Build them and they will come.

That's the overwhelming philosophy on convention and exhibition centres -- erect new ones or expand existing facilities and the visitors, and their cash, will roll in.

The City of Vancouver joined the intense competition with full vigour, deciding in 2004 that its facility was undersized and losing the city convention traffic.

The man in charge of the Crown corporation that runs the Vancouver Convention and Exhibition Centre brims with confidence that the new facility, scheduled for completion next year, will be worth the vast sums of money that have since flowed.

And they are vast.

Costs have gone from the original estimate of $495 million in 2000 to the current $883 million.

"If you compare the expansion (costs), we're in the cards,'' said Warren Buckley, president and CEO of PavCo, the Crown corporation that runs the centre.

Boston has a new convention centre that cost $850 million "and it's not as nice as the new one here.''

Phoenix's new centre cost $775 million, Chicago just expanded for $800 million, Cleveland is proposing a $400 million expansion and Ottawa is considering a $400 million expansion.

Currently, there are about 20 centres being built in North America and another 20 or more expansions, said Buckley.

Buckley conceded the convention centre market is saturated, but maintains Vancouver will be successful -- the expansion tripling the current exhibition space on the waterfront at Canada Place.

Despite Buckley's optimism, the province's independent auditor general has reservations.

In a recent report, acting auditor general Errol Price said that although the latest approved budget was for $883.2 million, "there is no guarantee that this will be the final cost.''

The project was plagued by problems from its outset, the auditor general said.

The federal government came on board with a fixed contribution of $222.5 million and the province, initially matching Ottawa's contribution, has been left to approve and fund the budget overruns.

A decision to turn the expanded facility into a showcase for the 2010 Winter Olympics and use it as the Games' international media centre expanded the scope of the project, and put it on an accelerated completion schedule that forced up costs, the report says.

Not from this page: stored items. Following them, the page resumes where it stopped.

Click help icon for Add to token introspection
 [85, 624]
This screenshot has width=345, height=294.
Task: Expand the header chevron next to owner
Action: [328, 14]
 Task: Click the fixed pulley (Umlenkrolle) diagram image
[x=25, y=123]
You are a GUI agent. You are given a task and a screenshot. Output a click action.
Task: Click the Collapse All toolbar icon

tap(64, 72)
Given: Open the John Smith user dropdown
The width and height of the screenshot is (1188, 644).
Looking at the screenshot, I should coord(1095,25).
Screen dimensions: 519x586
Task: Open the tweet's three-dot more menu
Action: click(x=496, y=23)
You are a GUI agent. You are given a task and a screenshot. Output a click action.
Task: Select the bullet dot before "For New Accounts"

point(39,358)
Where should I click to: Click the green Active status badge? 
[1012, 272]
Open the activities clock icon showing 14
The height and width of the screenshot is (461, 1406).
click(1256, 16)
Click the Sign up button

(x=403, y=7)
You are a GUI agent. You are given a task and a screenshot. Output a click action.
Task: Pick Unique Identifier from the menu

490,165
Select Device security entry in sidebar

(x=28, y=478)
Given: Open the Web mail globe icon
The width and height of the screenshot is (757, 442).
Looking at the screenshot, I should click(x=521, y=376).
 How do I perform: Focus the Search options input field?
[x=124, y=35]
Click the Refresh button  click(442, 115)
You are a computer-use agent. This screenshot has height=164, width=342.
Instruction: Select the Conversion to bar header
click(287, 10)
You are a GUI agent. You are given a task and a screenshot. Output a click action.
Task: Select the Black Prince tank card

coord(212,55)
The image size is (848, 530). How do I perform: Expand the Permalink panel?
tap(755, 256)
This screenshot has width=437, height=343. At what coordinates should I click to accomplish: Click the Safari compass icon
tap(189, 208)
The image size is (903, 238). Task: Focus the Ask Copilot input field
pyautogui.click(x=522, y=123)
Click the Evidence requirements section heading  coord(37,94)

The total B.C. taxpayer burden is now more than $500 million, surpassing the infamous fast ferry fiasco under the previous NDP government.

When the auditor's report came out, Finance Minister Carole Taylor brushed off the comparison to the PacifiCat ferries -- a trio of aluminum ships left on the auction block even for a fraction of their $469-million price tag and eventually mothballed.

"At end of the day we'll have a magnificent convention centre that we will all enjoy . . . and it will not be wrapped in plastic,'' Taylor said, referring literally to the ferries' protective cocoons.

Heywood Spencer, a professor of public policy at the University of Texas in San Antonio, and an expert on the economics of convention centres, is skeptical.

Some do better but many get a half to a third of the visitors forecast, he said.

There has been a decline in air travel after the 9-11 terrorist attacks in the U.S. and rising energy costs, he said.

"It was devastating,'' he said, referring to the drop in delegate days at convention centres since 9-11. "And now energy doubling will be devastating.''

Convention business at the most successful destination in the U.S. --  Las Vegas --  is in decline and the biggest convention centre in the U.S., in Chicago, expanded and still saw the number of delegates drop last year, he said.

Peter Hall, who teaches urban studies at SFU, said there are no shortage of examples of vast overspending at taxpayers' expense, including the Olympic Stadium in Montreal, Mirabel airport outside Montreal and Chunnel between England and France.

"Given the cost overrun and given the changed circumstances, it's very hard to see how that convention centre can have a net positive cost benefit,'' he said.

Buckley is undaunted.

Already, he said there is a 6,000-delegate convention of geneticists booked for 2016 and the 2010, 2011 and 2012 bookings are all "very good.''

One recent convention of about 2,000 generated $4 million in direct spending, he said.